▶ [Task description]:
Copy the lines from the one containing "This screenshot has height=751, width=1568." through the one containing "Action: pos(52,619)", swapping "checkbox" for "tick box" and changing nothing else. Leave the pictures out.

▶ [Data supplied]:
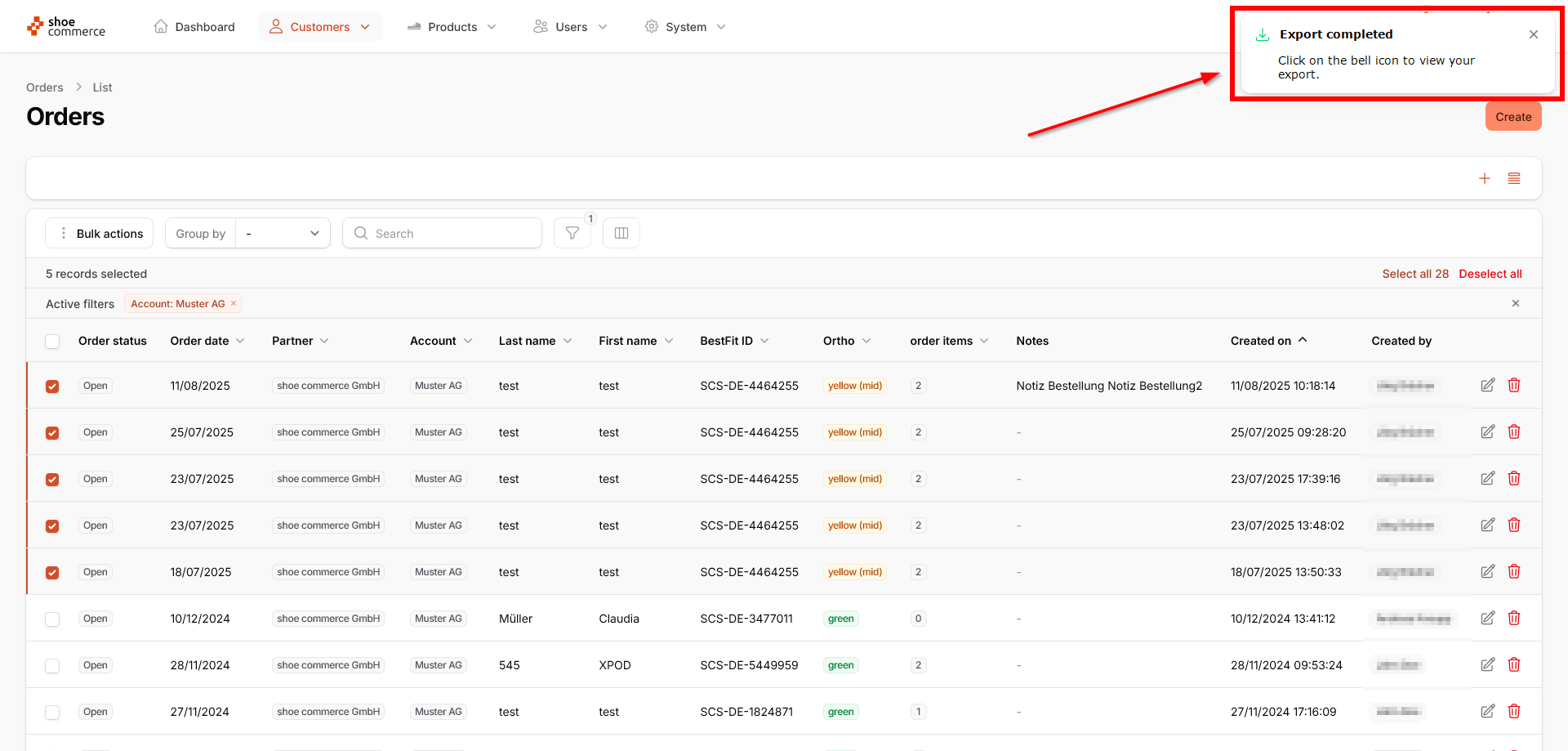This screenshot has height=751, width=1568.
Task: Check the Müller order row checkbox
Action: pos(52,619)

---

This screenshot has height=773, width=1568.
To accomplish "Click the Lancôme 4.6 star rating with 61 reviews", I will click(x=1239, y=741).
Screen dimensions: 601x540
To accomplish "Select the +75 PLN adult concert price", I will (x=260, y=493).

▶ [Output of the exercise]:
This screenshot has height=751, width=1568.
Task: Check the Müller order row tick box
Action: pos(52,619)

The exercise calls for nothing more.